Su gol en la final de la Copa Mundial de la FIFA, disputada el 19 de julio en el estadio New York-New Jersey de East Rutherford, Nueva Jersey, dio a España el título mundial y desató la alegría de millones de aficionados.
Pero, más allá del tanto decisivo, hubo otro gesto que también acaparó la atención: su agradecimiento a Dios.
En medio de las celebraciones por el mayor logro de su carrera, el delantero español no dejó de lado aquello que, según ha contado él mismo, sostiene su vida fuera de los terrenos de juego: su fe.
“Gracias a Dios siempre me da esas fuerzas para seguir y al final, como digo, Dios le da las cosas a quien más se lo merece”, declaró a Televisión Española (TVE) en una entrevista en el campo, al finalizar el partido y después de ser elegido el mejorjugador.
Nunca ha ocultado su fe
No es la primera vez que Ferran Torres habla abiertamente de su fe.
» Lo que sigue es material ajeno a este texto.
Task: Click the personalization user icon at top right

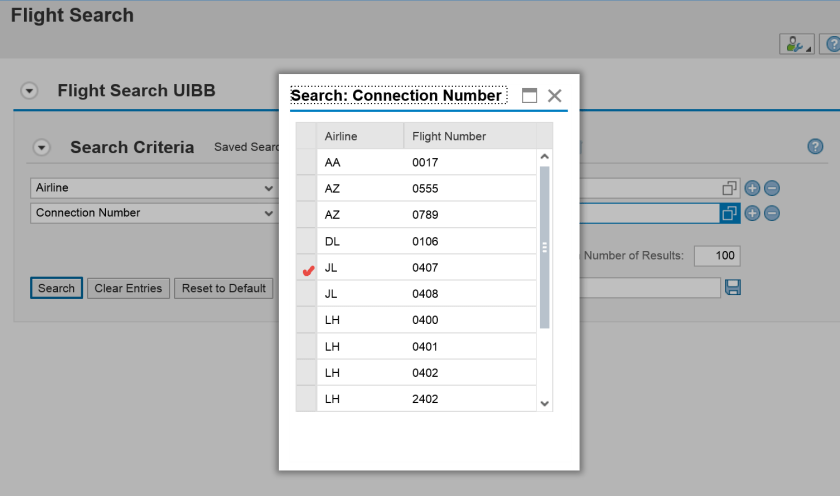Action: click(794, 44)
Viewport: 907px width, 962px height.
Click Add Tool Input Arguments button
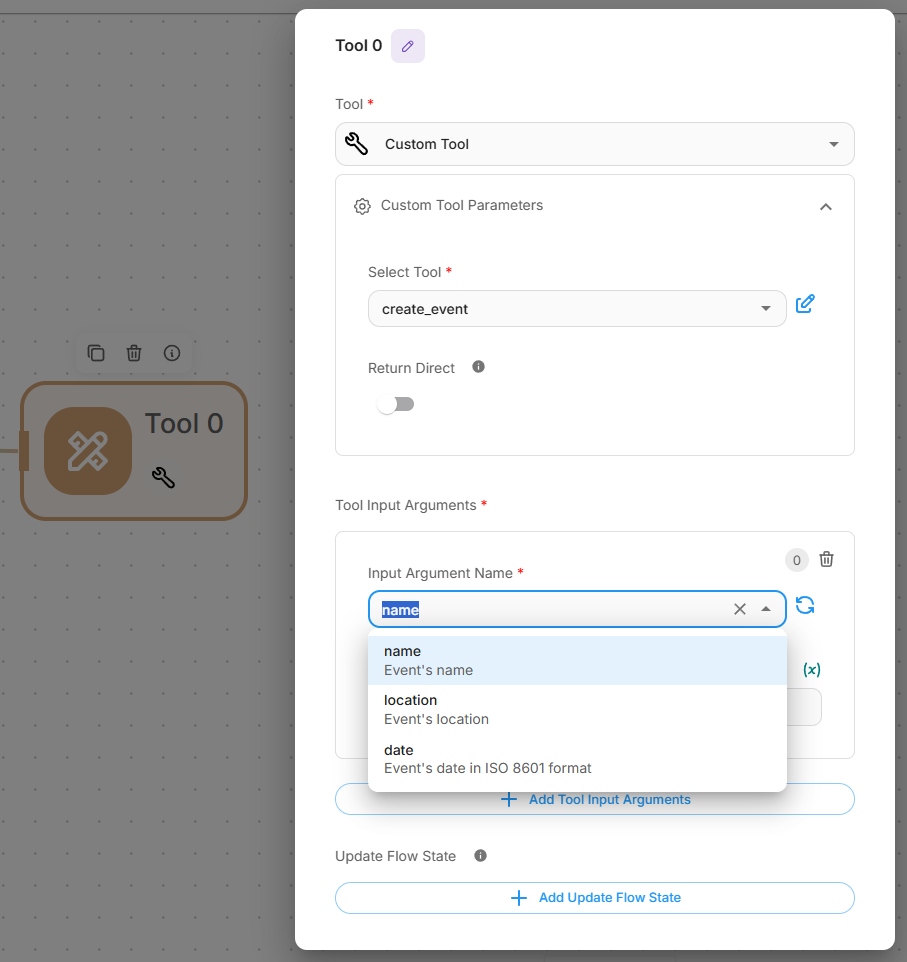594,799
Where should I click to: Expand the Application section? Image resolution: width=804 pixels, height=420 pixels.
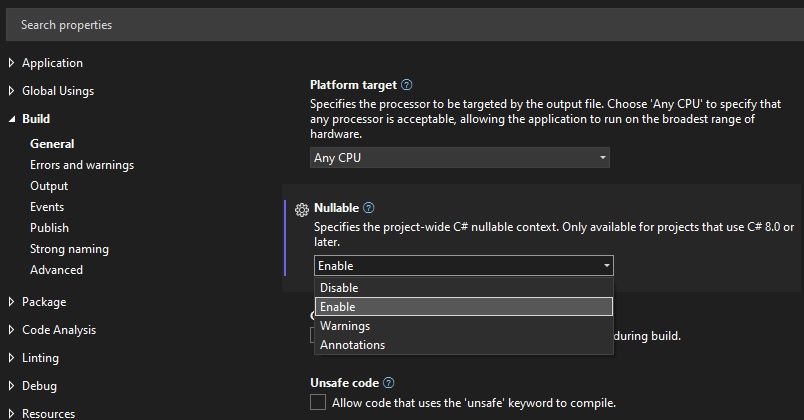11,63
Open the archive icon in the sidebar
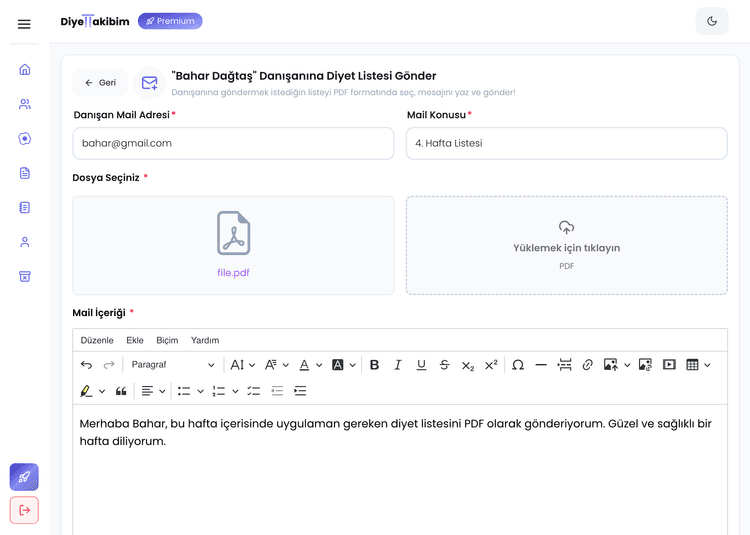Screen dimensions: 750x535 [x=25, y=276]
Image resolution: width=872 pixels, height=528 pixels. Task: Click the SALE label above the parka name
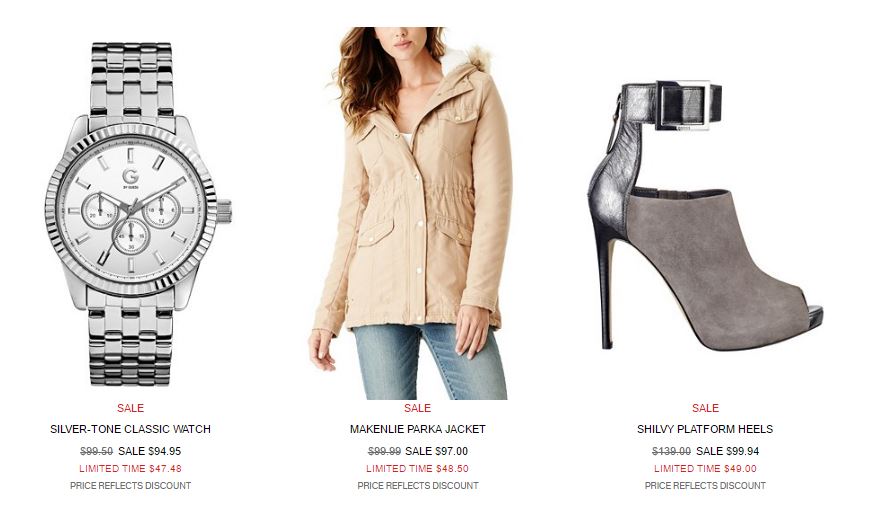(x=418, y=408)
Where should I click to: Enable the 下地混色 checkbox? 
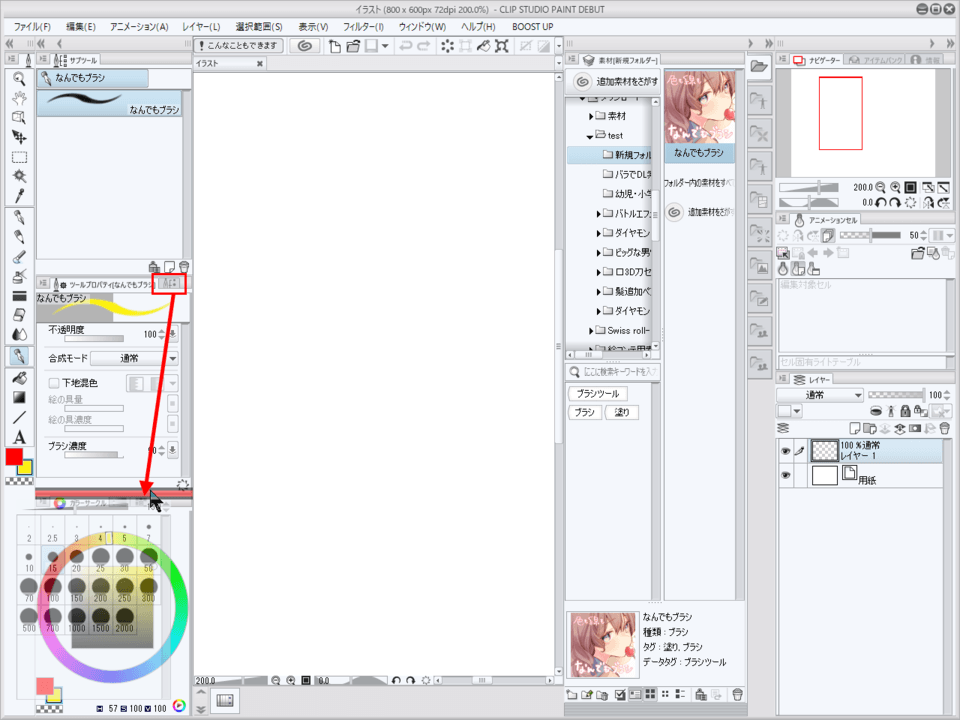[55, 383]
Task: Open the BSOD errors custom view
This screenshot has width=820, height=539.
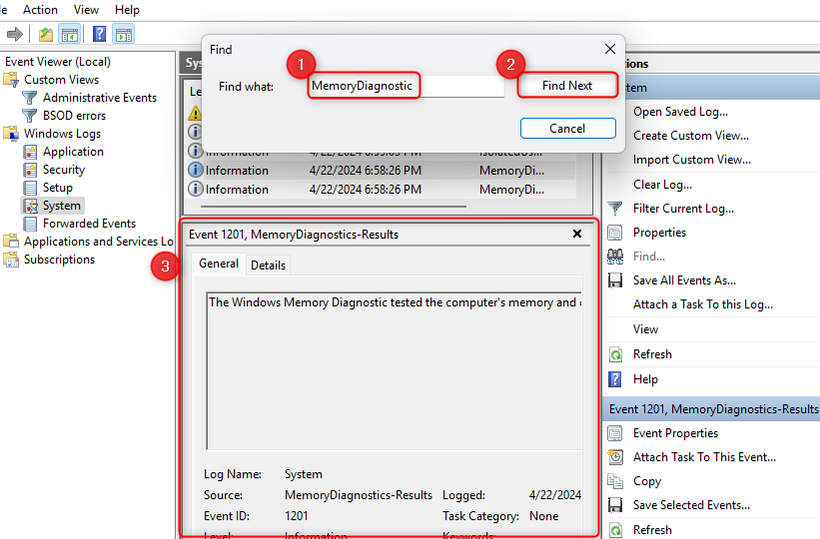Action: pyautogui.click(x=74, y=116)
En una entrevista concedida a El Chiringuito TV, explicó el significado de los símbolos religiosos que siempre lleva consigo.
“Tengo la cruz y una Virgen, al final creo que es algo que me da mucho apoyo, tener muchísima fe y para mí es algo muy importante”.
Sus palabras reflejan una convicción personal que ha mantenido alejada de los focos mediáticos, pero que nunca ha ocultado. Para el internacional español, la fe no es un adorno ni una superstición, sino una fuente de fortaleza en los momentos de mayor presión y también en los de mayor alegría.
Después de marcar el gol que decidió la final y dio a España su segunda Copa del Mundo, Torres expresó públicamente su agradecimiento a Dios. En un deporte en el que las cámaras suelen centrarse únicamente en el éxito individual, su gesto recordó que muchos atletas viven sus triunfos desde una profunda dimensión espiritual.
Para los católicos, este testimonio resulta especialmente significativo. La Iglesia siempre ha enseñado que los talentos recibidos son un don que debe ponerse al servicio de los demás y que toda victoria puede convertirse en una ocasión para dar gloria a Dios antes que a uno mismo. En este sentido, las palabras y la actitud de Ferran Torres muestran que es posible competir al máximo nivel sin renunciar a las propias convicciones.